The 20-year-old suspect acted as a "drug mule" to smuggle approximately 1.2 kg of cocaine on flights from Peru to Dubai and then to Kuala Lumpur International Airport (KLIA).
Selangor police chief Datuk Hussein Omar Khan said that the suspect, a Latin American national, was arrested by a team of officers from the Narcotics Crime Investigation Division of the KLIA Police Headquarters (IPD) last Friday.
According to him, acting on information from the International Criminal Police Organisation (Interpol), they detained the suspect under suspicious circumstances at the international arrival hall at around 8:30am.
"After examination and x-ray scanning by medical officers, suspicious images were detected inside the suspect's stomach. He was then detained at Cyberjaya Hospital under police surveillance.

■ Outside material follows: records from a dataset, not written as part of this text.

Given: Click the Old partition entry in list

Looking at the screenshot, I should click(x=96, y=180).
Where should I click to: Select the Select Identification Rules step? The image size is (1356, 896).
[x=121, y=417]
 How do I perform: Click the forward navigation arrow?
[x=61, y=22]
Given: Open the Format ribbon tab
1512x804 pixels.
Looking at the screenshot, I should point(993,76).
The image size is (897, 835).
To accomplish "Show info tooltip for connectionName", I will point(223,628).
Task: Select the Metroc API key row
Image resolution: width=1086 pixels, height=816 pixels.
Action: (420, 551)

"After three days of monitoring, the suspect excreted a total of 95 capsule pellets of white-yellowish color containing suspected cocaine weighing an estimated 1,152 grams," he said at a press conference at the Selangor Contingent Police Headquarters (IPK) today.
Also present were Deputy Selangor Police chief Datuk S. Sasikala Devi; KLIA District Police chief Assistant Commissioner Azman Shari'at; and Petaling Jaya District Police chief Assistant Commissioner Shahrulnizam Jaafar.
Hussein said the suspect, who worked as a mechanic, claimed to have boarded flights from Peru with a layover in Dubai before flying to Malaysia.
He said the suspect claimed to have been instructed by a drug cartel to bring the drugs into the country and stay at a hotel near KLIA while awaiting further instructions.
"Investigations are ongoing to determine whether the drug supplies were intended for the local market or merely a transit through Malaysia before the suspect was directed to move to another country by the drug cartel.
"We (police) do not rule out the possibility that the drug supplies were meant for markets outside Malaysia as the cocaine market in this country is very limited. However, further investigations are ongoing," he said.
Hussein said all the seized drugs were estimated to be worth RM230,400.
He added that the suspect was remanded for seven days and the case is being investigated under Section 39B of the Dangerous Drugs Act 1952, which carries the death penalty or life imprisonment and a maximum of 12 strokes of the rotan, if convicted.